May 13, 1870 Friday

May 13 Friday – Sam and Livy wrote from Buffalo to Jervis Langdon, thanking him for sending Livy a check for $1,000. Evidently the seriousness of Jervis’ illness was yet unknown to them, for Livy enclosed a cure for dyspepsia for Jervis [MTL 4: 129-31].

May 10, 1870 Tuesday

May 10 Tuesday  Sam wrote from Elmira to James Redpath and vowed he was out of the lecturing field permanently [MTL 4: 128].

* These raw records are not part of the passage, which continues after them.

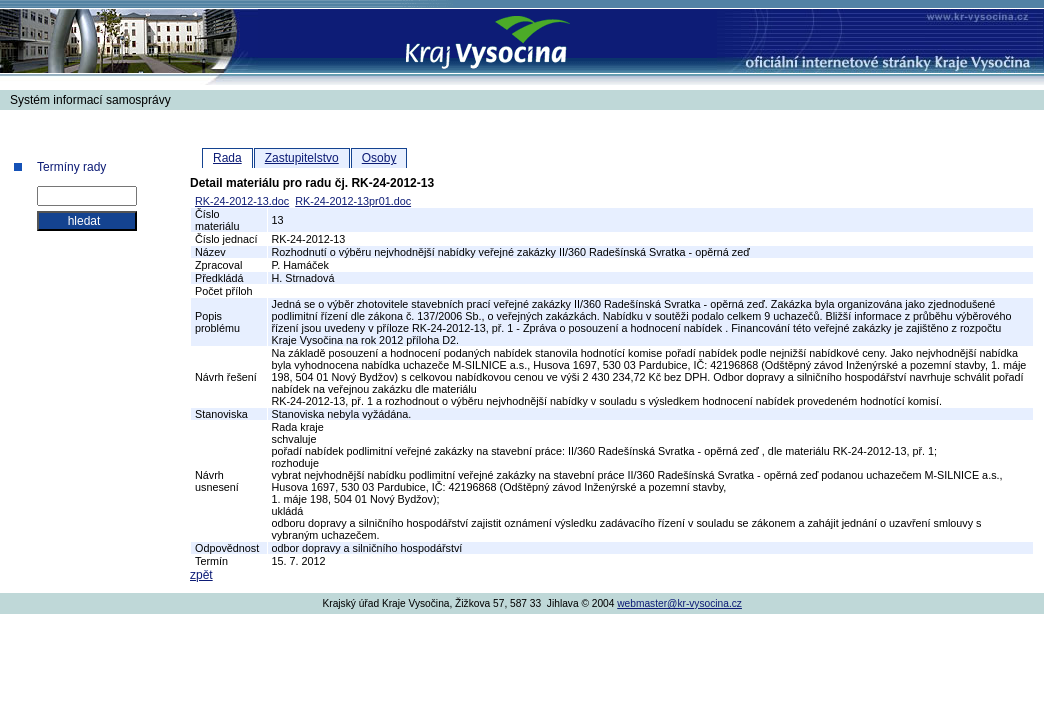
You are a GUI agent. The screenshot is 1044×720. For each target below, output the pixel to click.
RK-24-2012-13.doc (242, 201)
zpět (201, 575)
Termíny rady (71, 167)
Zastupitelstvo (302, 158)
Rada (227, 158)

Sam and Livy returned to Buffalo, either this day or the next and found Pamela Moffett waiting [MTL 4: 130-1n1].

May 9, 1870 Monday 

May 9 Monday  Sam printed an article titled “Personal” in the Buffalo Express about the May Galaxy article “Smells,” having to do with “bad-smelling laboring men” being admitted “to the pews of the church” [McCullough 199].

May 7, 1870 Saturday

May 7 Saturday  Sam wrote from Elmira to Elisha Bliss acknowledging his check and letter of May 2. He also wrote about having an oyster dinner in Hartford with a speech once Innocents Abroad hit the 100,000-sale mark. He also mentioned his dispatch of the previous day, his:

May 6, 1870 Friday

May 6 Friday  Sam sent a dispatch from Elmira to Elisha Bliss, confirming receipt of a royalty check for $3,914.62 [MTL 4: 126]. Innocents had sold 60,378 copies, with total royalties to Sam in the amount of $11,300 [127n1].

May 5, 1870 Thursday

May 5 Thursday  Sam wrote from Elmira to Elisha Bliss, advising him he would be home in a week (Buffalo) and asking what happened to a paragraph (what Sam thought about himself) in the New York Sun [MTL 4: 125].

May 2, 1870 Monday 

May 2 Monday – In Buffalo, Sam wrote a short note to James Redpath about lecturing in Cambridge, New York:

Dear Redpath, / I mislaid the letter enquiring about Cambridge, N.Y., till this moment. It got mixed with my loose papers.

May 1, 1870 Sunday 

May 1 Sunday  Sam and Livy left Buffalo and arrived in Elmira. The Elmira Reporter announced that Jervis had returned from the south, and that Sam and Livy were in town. Jervis, knowing his time was short, officially restructured his company to include his son Charles J. Langdon, Theodore W. Crane, and John D.